On ne l'entend pas beaucoup mais la couleur politique du Parlement Européen doit influencer la composition de la future Commission Européenne. Celle-ci est, en effet, désignée par les Etats de l'Union Européenne pour un mandat de cinq ans après l'élection du nouveau Parlement. Le choix du Conseil Européen, qui réunit les chefs d'Etat et de Gouvernement de l'Union, doit être approuvé par le Parlement Européen.
Il y a cinq ans, le Parlement Européen avait publié sur son site Internet les auditions des commissaires européens. On peut, aujourd'hui, tirer le bilan des engagements de chacun d'entre eux en consultant ou en écoutant leurs réponses (c'est ici). Si le Traité de Lisbonne est définitivement adopté par tous les pays membres, il prévoit même que le Président de la Commission Européenne soit élu par le Parlement, sur proposition du Conseil Européen. Cela légitimera davantage les décisions d'une commission qui est aujourd'hui responsable devant les députés européens. Même si une motion de censure doit recueillir une majorité des 2/3, c'est un pas important en direction d'une plus grande légitimité démocratique des actes de la Commission Européenne.
C'est pourquoi, dans les coulisses de la politique européenne, que l'on peut suivre grâce le blog du journaliste Jean Quatremer, on s'active beaucoup autour de la candidature de José Manuel Barroso à un nouveau mandat. Celui-ci s'est d'ailleurs répondu aux questions des Internautes, lors d'un chat vidéo organisé par le site Toute l'Europe.fr, le journal Métro et le site de partage vidéo Dailymotion.

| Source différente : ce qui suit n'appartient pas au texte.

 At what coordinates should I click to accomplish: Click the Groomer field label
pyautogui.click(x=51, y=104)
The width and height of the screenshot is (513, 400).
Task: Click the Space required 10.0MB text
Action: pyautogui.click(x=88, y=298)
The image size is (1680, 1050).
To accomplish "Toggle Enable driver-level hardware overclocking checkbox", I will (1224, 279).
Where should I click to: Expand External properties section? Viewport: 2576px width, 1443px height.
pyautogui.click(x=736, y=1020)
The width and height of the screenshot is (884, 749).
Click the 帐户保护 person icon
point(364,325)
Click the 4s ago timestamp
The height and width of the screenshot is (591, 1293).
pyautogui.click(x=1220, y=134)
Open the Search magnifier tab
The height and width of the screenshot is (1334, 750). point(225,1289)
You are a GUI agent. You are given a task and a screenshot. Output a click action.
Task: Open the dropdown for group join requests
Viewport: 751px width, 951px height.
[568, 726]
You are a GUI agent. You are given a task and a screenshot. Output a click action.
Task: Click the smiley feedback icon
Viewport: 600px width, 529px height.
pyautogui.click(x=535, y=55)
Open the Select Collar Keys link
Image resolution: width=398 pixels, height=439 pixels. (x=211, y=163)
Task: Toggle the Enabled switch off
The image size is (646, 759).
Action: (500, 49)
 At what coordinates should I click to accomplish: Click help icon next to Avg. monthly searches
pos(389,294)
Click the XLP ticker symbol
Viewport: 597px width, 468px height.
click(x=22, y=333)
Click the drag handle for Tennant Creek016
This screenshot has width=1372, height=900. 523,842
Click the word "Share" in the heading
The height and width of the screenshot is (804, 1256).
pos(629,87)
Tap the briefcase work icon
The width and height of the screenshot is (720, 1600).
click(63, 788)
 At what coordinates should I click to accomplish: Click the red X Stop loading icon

Des initiatives citoyennes ont vu le jour, au cours de la campagne, pour réclamer que l'élection du président de la Commission ne relève plus des Etats mais uniquement des partis politiques, comme le site "Who is your Candidate?", voire même pour demander, pétitions à l'appui, le départ du président Barroso ("Anyone but Barroso" ou "For a new EU Commission").